*Records*:
┄┄┄┄┄┄┄┄┄┄┄┄┄┄┄┄┄┄┄┄
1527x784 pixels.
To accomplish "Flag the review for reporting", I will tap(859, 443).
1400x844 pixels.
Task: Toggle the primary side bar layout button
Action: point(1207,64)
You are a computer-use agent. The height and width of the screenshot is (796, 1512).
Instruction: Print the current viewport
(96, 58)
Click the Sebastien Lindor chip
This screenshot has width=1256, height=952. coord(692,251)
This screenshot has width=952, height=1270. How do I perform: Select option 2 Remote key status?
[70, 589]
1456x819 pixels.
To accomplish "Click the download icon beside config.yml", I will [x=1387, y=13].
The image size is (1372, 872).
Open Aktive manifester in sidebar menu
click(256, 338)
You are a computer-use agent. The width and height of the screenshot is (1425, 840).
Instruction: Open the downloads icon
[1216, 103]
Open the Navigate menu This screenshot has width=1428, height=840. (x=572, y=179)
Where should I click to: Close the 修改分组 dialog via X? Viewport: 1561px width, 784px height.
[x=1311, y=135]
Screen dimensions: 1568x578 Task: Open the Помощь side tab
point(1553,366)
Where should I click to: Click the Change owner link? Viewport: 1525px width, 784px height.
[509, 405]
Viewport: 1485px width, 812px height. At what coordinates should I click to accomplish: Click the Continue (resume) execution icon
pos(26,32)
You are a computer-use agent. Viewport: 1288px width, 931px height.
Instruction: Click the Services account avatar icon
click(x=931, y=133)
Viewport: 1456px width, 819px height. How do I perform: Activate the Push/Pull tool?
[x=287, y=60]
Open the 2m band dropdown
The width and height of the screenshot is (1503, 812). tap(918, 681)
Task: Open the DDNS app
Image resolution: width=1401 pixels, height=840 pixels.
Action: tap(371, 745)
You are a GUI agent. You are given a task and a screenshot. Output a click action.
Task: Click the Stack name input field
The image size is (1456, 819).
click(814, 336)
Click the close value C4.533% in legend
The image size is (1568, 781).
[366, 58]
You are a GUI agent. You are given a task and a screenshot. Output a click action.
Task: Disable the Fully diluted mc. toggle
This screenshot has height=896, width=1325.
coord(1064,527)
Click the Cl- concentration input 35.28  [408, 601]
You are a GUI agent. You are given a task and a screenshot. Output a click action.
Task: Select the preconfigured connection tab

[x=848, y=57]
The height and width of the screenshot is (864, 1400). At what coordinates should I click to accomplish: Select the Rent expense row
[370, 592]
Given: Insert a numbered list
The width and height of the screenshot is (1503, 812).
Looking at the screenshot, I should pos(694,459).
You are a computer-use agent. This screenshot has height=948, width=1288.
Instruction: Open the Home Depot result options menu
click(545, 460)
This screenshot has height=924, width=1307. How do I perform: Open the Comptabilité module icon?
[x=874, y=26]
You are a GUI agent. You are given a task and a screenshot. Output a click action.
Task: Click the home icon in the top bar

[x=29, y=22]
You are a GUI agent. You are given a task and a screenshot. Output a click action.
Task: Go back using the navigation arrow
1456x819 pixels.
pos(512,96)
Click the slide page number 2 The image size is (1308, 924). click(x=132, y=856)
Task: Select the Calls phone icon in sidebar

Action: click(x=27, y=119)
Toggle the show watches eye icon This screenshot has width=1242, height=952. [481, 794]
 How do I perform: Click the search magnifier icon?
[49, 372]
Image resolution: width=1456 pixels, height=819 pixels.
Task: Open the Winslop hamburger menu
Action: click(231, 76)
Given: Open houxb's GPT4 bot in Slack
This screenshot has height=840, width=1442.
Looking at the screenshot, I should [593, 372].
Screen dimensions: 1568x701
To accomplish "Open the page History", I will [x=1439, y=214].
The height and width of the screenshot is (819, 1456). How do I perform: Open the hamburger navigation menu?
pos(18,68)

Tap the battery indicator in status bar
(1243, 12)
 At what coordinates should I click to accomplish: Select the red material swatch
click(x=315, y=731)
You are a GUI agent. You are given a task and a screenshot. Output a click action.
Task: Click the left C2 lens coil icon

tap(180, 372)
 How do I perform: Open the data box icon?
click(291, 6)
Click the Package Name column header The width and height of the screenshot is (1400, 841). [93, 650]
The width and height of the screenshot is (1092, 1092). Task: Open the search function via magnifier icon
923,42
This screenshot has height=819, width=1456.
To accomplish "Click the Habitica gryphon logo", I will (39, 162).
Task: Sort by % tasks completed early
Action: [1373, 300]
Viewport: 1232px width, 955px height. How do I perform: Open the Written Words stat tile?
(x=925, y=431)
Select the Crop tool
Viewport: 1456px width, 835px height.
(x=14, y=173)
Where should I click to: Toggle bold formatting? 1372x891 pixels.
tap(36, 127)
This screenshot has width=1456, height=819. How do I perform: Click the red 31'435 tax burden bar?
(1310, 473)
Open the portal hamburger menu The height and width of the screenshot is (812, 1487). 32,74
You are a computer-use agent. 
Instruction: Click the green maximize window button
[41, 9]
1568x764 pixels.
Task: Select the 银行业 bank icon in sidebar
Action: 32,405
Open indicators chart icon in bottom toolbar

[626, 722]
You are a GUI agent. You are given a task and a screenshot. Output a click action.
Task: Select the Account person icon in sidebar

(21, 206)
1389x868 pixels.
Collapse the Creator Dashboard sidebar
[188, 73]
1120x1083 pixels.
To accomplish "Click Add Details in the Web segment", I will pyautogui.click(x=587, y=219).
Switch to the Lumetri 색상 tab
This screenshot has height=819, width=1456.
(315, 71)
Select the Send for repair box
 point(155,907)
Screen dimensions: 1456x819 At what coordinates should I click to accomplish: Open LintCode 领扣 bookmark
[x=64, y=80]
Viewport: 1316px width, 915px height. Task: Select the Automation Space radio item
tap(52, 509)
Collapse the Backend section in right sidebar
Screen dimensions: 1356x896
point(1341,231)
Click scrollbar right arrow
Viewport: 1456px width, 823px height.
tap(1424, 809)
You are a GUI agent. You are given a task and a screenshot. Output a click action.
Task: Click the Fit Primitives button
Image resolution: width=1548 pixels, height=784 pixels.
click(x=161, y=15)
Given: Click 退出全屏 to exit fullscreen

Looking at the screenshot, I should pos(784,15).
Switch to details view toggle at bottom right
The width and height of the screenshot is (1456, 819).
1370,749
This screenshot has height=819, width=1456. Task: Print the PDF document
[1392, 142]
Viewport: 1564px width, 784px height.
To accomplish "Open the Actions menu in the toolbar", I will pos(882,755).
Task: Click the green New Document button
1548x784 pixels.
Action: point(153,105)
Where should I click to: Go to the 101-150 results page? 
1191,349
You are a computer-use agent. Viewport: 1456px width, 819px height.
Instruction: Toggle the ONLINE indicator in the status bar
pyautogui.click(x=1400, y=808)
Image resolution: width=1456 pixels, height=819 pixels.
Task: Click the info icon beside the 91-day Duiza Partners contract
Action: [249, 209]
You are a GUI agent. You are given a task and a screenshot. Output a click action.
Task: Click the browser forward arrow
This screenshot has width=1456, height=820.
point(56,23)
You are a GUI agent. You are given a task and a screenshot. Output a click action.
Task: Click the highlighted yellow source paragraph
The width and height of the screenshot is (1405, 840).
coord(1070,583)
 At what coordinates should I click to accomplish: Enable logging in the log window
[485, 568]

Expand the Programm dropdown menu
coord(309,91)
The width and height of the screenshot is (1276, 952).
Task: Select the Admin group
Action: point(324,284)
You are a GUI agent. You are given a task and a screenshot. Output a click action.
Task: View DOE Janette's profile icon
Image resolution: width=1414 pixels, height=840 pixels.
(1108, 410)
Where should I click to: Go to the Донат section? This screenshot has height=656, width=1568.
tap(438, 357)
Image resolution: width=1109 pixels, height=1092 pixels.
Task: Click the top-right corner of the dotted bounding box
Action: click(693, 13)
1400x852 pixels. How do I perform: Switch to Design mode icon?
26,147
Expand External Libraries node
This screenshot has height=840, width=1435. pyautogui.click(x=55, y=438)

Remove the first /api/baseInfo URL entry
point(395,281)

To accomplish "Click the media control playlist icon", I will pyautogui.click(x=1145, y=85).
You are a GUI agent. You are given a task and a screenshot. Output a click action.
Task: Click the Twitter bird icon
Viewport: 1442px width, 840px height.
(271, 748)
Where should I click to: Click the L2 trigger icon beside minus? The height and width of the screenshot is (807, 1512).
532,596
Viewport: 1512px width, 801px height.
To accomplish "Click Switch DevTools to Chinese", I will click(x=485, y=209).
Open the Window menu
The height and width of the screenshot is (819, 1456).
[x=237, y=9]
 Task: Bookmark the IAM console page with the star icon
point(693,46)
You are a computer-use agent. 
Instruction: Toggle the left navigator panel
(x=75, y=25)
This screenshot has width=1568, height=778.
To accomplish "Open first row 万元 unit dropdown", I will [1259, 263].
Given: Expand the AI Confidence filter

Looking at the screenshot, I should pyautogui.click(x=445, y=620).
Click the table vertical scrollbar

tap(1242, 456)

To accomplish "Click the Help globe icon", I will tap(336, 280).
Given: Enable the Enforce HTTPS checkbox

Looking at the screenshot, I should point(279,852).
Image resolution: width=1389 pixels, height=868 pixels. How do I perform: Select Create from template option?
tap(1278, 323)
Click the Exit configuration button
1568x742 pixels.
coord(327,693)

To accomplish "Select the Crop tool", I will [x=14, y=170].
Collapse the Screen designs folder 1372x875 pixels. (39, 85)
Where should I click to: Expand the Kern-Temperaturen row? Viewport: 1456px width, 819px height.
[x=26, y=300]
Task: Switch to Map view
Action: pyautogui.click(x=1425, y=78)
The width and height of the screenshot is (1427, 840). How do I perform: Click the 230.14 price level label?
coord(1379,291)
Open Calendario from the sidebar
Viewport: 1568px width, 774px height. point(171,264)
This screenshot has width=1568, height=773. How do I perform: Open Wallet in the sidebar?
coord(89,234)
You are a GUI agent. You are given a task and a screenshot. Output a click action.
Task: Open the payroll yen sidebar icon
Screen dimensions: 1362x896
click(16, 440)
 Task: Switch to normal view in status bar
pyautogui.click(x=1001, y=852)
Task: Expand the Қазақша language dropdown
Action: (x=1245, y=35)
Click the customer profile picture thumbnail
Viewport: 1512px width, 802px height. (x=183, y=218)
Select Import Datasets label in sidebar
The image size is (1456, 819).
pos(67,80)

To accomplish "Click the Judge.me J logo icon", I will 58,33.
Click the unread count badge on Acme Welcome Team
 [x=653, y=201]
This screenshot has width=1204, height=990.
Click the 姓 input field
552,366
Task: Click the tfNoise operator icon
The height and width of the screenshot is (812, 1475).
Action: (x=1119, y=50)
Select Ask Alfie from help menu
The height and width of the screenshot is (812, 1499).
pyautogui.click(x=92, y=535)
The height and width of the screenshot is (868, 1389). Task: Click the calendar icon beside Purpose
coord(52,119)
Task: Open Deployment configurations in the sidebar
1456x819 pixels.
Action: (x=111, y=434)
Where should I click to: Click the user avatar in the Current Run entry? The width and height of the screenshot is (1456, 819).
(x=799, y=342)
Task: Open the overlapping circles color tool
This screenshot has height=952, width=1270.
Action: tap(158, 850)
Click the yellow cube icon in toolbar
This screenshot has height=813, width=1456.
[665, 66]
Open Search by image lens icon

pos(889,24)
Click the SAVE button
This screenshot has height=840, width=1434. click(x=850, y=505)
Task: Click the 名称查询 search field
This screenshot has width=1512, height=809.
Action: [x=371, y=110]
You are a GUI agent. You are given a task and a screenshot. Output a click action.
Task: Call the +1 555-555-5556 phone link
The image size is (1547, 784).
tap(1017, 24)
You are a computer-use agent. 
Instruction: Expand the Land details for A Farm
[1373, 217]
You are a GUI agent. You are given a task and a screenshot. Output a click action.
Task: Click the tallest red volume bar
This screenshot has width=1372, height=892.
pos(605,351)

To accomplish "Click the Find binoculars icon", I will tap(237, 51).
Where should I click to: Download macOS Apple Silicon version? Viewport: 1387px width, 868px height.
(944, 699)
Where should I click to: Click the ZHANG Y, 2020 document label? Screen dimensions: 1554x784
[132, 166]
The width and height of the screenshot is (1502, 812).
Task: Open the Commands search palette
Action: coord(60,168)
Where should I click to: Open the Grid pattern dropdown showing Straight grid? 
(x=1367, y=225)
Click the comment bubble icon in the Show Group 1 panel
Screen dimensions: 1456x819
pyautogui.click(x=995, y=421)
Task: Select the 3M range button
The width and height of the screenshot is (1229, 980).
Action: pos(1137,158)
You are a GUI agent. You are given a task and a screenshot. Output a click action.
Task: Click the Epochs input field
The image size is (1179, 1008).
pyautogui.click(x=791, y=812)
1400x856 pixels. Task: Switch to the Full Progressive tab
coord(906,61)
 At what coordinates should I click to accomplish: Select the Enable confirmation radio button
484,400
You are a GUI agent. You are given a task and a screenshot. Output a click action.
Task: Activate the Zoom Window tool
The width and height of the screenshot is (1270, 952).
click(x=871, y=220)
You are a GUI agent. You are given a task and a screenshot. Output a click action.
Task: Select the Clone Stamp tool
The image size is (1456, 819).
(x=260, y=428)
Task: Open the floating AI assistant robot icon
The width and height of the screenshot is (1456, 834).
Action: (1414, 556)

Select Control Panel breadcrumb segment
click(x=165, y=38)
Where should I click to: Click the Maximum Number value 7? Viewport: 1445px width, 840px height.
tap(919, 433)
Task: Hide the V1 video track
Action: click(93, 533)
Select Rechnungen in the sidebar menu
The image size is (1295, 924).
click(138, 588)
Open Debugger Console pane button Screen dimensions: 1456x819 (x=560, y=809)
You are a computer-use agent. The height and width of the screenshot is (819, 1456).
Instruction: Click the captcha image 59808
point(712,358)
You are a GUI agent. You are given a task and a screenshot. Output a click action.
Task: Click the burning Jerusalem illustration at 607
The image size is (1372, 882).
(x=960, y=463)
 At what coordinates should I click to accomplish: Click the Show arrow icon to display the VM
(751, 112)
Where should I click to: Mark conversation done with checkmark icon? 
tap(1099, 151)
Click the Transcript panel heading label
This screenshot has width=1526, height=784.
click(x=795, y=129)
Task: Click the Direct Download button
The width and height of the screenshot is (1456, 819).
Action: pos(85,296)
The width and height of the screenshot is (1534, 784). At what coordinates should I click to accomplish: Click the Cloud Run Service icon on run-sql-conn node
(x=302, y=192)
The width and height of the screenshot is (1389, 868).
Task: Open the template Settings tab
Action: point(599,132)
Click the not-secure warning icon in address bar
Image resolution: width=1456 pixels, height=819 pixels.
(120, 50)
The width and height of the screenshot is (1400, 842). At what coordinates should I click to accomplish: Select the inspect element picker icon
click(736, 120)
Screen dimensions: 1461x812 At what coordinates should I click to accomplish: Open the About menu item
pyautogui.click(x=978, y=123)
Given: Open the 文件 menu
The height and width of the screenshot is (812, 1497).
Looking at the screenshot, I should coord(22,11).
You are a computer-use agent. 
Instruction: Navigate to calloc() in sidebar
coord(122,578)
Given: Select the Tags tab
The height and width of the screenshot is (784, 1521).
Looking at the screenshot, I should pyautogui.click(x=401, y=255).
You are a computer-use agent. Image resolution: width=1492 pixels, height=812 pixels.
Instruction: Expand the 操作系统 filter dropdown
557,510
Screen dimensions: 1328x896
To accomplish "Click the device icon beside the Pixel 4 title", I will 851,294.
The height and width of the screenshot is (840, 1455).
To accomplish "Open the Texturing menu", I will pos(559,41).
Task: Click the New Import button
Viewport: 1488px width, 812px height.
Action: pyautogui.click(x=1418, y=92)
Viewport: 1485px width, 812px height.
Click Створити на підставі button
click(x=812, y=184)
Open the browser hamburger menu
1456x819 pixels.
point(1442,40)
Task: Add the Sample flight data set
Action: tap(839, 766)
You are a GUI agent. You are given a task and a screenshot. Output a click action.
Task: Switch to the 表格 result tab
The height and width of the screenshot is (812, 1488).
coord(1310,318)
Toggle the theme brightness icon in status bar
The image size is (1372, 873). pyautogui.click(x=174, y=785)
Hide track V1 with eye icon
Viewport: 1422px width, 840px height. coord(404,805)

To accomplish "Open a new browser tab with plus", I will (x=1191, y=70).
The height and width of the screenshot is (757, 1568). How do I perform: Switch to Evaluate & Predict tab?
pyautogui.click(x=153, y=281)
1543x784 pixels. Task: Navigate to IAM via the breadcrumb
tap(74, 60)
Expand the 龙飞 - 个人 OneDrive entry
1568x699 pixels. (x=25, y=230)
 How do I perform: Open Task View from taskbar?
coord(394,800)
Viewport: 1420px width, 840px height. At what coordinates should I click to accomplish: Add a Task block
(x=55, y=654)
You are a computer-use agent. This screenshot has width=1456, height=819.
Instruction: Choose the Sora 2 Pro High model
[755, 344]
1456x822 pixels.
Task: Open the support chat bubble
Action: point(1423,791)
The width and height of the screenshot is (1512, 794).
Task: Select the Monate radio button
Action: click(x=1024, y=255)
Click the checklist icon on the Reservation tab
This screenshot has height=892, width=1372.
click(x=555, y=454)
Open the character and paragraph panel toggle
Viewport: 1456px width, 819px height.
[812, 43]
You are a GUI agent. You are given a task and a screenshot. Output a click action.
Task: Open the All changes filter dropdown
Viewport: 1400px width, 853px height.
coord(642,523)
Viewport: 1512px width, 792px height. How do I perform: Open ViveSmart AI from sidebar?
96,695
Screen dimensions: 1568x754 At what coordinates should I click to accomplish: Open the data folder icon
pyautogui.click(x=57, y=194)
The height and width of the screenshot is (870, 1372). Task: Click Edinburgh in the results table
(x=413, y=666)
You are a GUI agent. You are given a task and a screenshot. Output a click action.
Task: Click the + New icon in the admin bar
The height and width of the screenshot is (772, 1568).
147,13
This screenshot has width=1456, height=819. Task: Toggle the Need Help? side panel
┄┄┄┄┄┄┄┄┄┄┄┄┄┄┄┄┄┄┄┄
*Action item*:
Reproduce every line of the material above that has the string "browser".

*Solution*:
Task: Click the browser forward arrow
Open the browser hamburger menu
To accomplish "Open a new browser tab with plus", I will (x=1191, y=70).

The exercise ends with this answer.